__STATED GOAL__. Convert the listing below, from the line with "Task: Click the" to the line with "Action: click(1970, 543)", both included, into a Markdown table with the columns No. and Text, one row per line, with blank lines skipped. Leave the pictures out.

__DATASET RECORDS__.
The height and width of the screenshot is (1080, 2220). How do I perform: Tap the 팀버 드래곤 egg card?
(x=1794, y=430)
...
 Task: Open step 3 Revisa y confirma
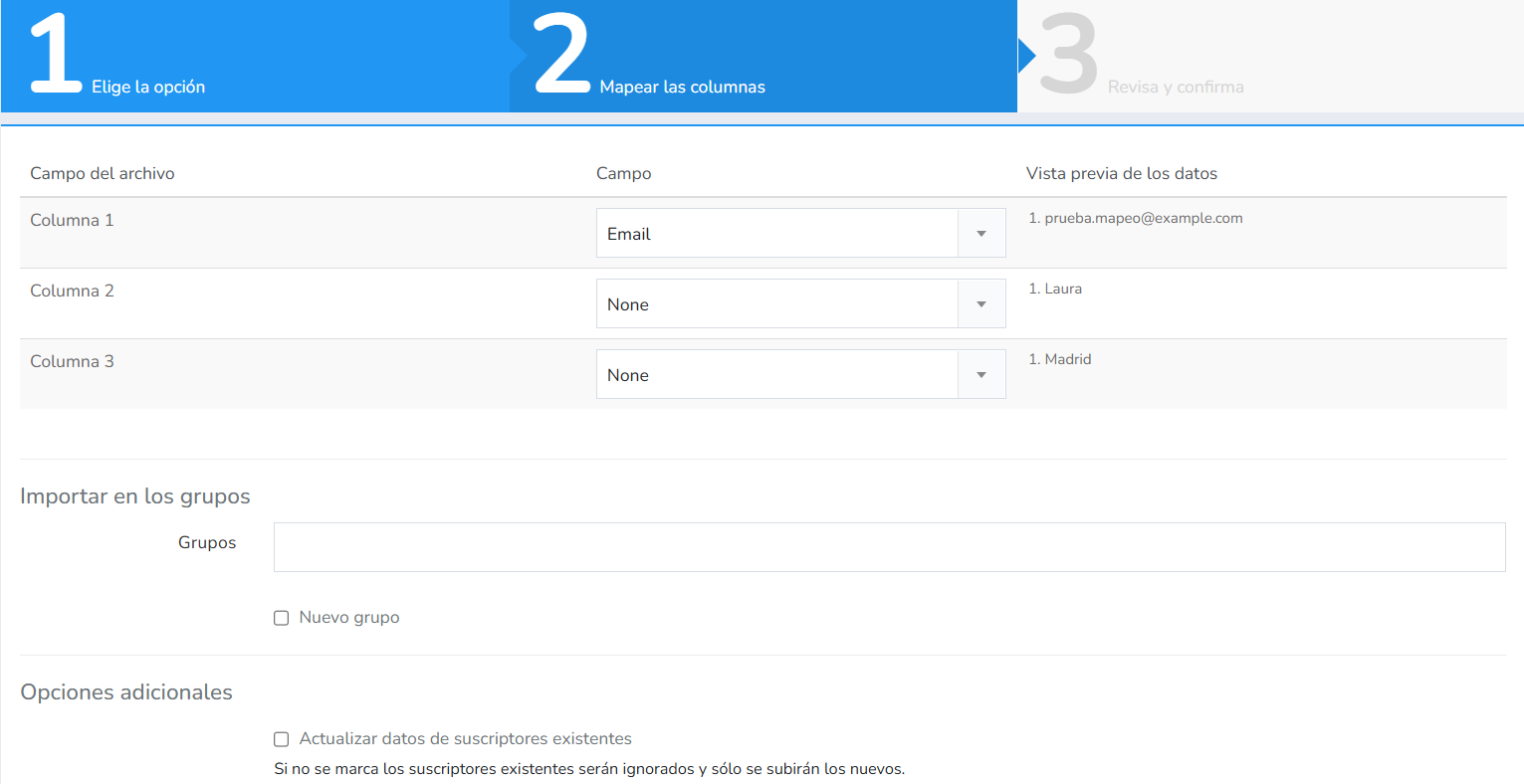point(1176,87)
---
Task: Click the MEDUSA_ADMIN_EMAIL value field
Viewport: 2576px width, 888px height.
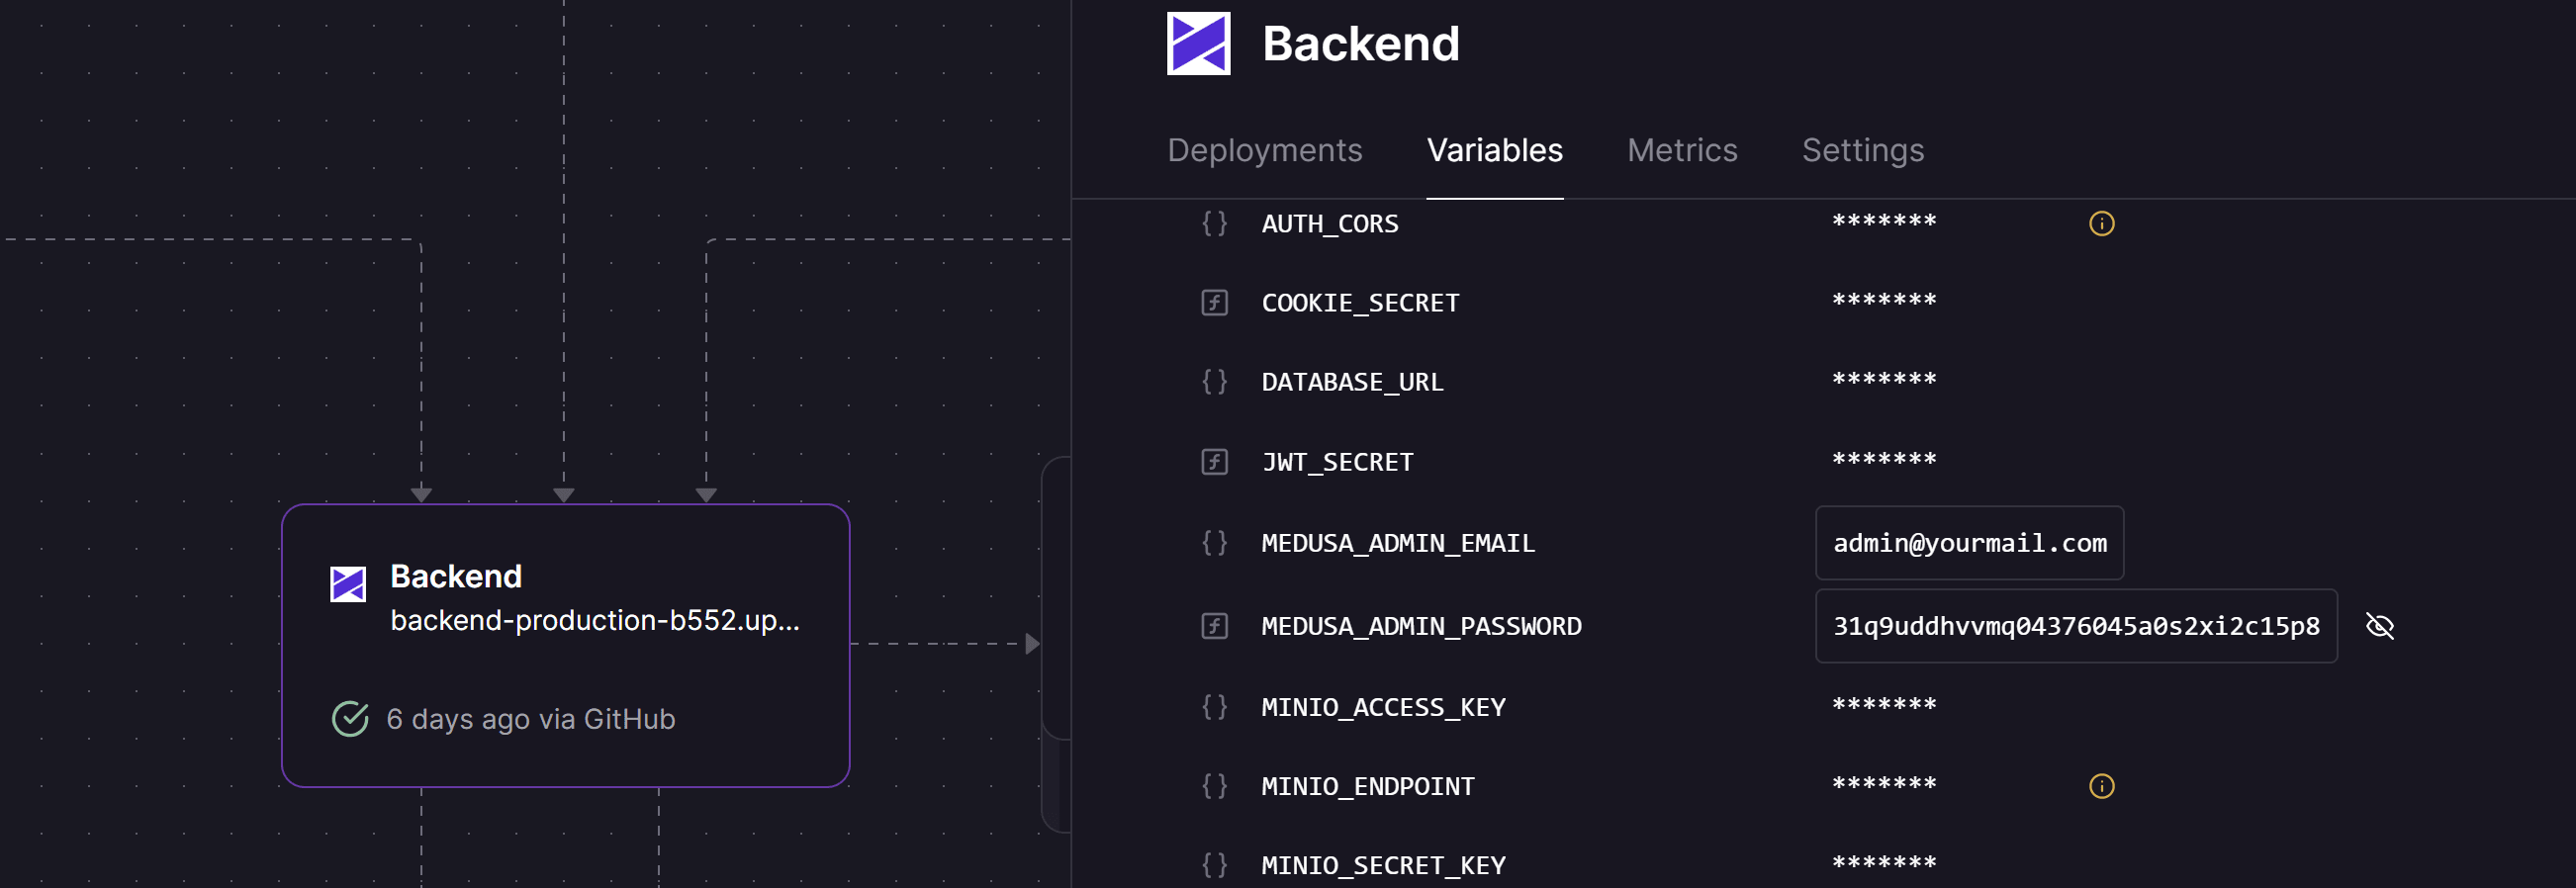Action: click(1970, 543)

__PROBLEM SOLUTION__.
| No. | Text |
|---|---|
| 1 | Task: Click the MEDUSA_ADMIN_EMAIL value field |
| 2 | Viewport: 2576px width, 888px height. |
| 3 | Action: click(1970, 543) |